▸ **Texto de apoio**
━━━━

O cinema brasileiro mira o exterior

O cinema brasileiro mira o exterior

Por Márcio Rodrigo

No último fim de semana de setembro, durante a Reunião Especializada de Autoridades Cinematográficas e Audiovisuais do Mercosul (Recam), durante o Festival do Rio, o Ministério da Cultura (Minc) anunciou a criação do programa “Mercosul Audiovisual”, em parceria com a União Européia (UE). O acordo, que visa estreitar por meio da injeção de € 1,8 milhão as co-produções audiovisuais entre os países ligados ao Mercosul com os do bloco europeu, é apenas o início de uma nova política forjada pelo governo federal, que tem por fim uma maior penetração de produtos culturais brasileiros no exterior.

Enquanto o Minc, por meio de sua Secretaria do Audiovisual (SAV) trabalha para a implementação do programa – que deve estar em funcionamento já em 2009 -, a Agência Brasileira de Promoção de Exportações e Investimentos (Apex), por sua vez, realizará na segunda quinzena de novembro, em Madri, a primeira edição do projeto Talento Brasil, cujo maior objetivo é a divulgação da indústria do entretenimento brasileira no exterior. Para isto, a agência fará um investimento total de R$ 4 milhões no novo programa.

━━━━

▸ **Material fornecido**
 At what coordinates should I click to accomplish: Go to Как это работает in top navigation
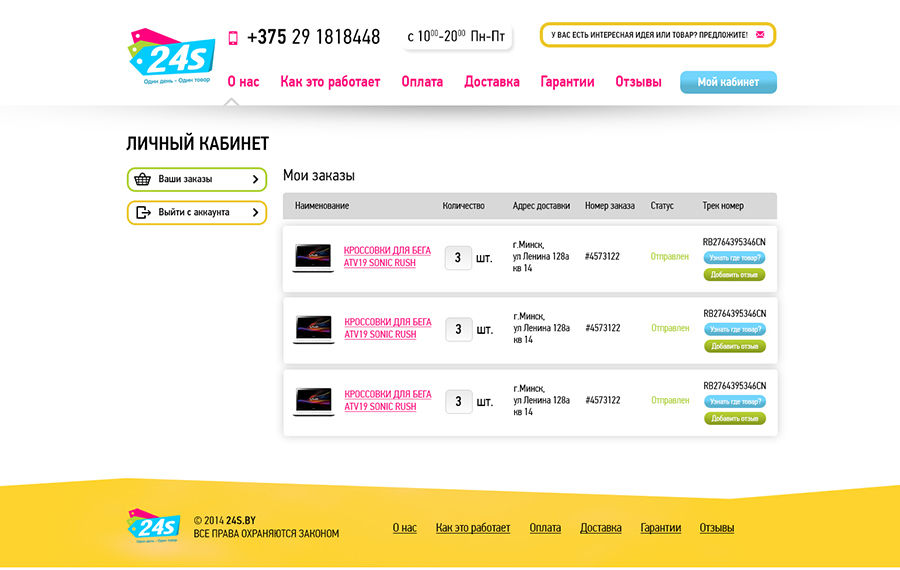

━━━━

▸ **Objetivo**
De acordo com o texto sobre o cinema brasileiro, em que cidade a Apex realizará a primeira edição do projeto Talento Brasil? O material apresentado não tem nenhum papel nesta atividade.

▸ **Resolução**
Em Madri.